(Collected data entries)
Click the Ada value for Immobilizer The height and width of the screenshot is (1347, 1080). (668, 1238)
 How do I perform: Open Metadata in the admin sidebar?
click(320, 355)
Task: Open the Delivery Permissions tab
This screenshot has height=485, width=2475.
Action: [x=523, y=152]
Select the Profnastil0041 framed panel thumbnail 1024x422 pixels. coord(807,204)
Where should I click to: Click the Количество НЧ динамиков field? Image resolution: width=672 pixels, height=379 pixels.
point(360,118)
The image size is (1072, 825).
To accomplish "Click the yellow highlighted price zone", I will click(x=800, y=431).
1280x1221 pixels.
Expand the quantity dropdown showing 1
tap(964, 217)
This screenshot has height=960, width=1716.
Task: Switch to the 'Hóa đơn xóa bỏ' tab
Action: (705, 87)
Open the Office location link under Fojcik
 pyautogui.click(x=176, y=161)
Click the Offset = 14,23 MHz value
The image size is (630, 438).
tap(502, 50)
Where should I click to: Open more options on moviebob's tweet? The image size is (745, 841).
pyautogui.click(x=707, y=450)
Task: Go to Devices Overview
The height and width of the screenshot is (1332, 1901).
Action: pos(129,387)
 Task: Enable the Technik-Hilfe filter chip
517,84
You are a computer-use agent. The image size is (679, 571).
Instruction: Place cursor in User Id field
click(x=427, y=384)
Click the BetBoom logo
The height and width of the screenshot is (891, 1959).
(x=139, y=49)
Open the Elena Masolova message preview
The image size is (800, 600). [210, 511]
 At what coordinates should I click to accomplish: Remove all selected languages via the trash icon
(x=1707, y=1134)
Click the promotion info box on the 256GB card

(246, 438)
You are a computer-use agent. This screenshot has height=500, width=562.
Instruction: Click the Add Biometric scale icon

[WHAT YOU SHOULD DO]: Restate all of the entries exactly, please.

[TASK SOLUTION]:
Click the Ada value for Immobilizer The height and width of the screenshot is (1347, 1080). (668, 1238)
 How do I perform: Open Metadata in the admin sidebar?
click(320, 355)
Task: Open the Delivery Permissions tab
This screenshot has height=485, width=2475.
Action: [x=523, y=152]
Select the Profnastil0041 framed panel thumbnail 1024x422 pixels. coord(807,204)
Where should I click to: Click the Количество НЧ динамиков field? Image resolution: width=672 pixels, height=379 pixels.
point(360,118)
The image size is (1072, 825).
To accomplish "Click the yellow highlighted price zone", I will click(x=800, y=431).
1280x1221 pixels.
Expand the quantity dropdown showing 1
tap(964, 217)
This screenshot has height=960, width=1716.
Task: Switch to the 'Hóa đơn xóa bỏ' tab
Action: (705, 87)
Open the Office location link under Fojcik
 pyautogui.click(x=176, y=161)
Click the Offset = 14,23 MHz value
The image size is (630, 438).
tap(502, 50)
Where should I click to: Open more options on moviebob's tweet? The image size is (745, 841).
pyautogui.click(x=707, y=450)
Task: Go to Devices Overview
The height and width of the screenshot is (1332, 1901).
Action: pos(129,387)
 Task: Enable the Technik-Hilfe filter chip
517,84
You are a computer-use agent. The image size is (679, 571).
Instruction: Place cursor in User Id field
click(x=427, y=384)
Click the BetBoom logo
The height and width of the screenshot is (891, 1959).
(x=139, y=49)
Open the Elena Masolova message preview
The image size is (800, 600). [210, 511]
 At what coordinates should I click to accomplish: Remove all selected languages via the trash icon
(x=1707, y=1134)
Click the promotion info box on the 256GB card

(246, 438)
You are a computer-use agent. This screenshot has height=500, width=562.
Instruction: Click the Add Biometric scale icon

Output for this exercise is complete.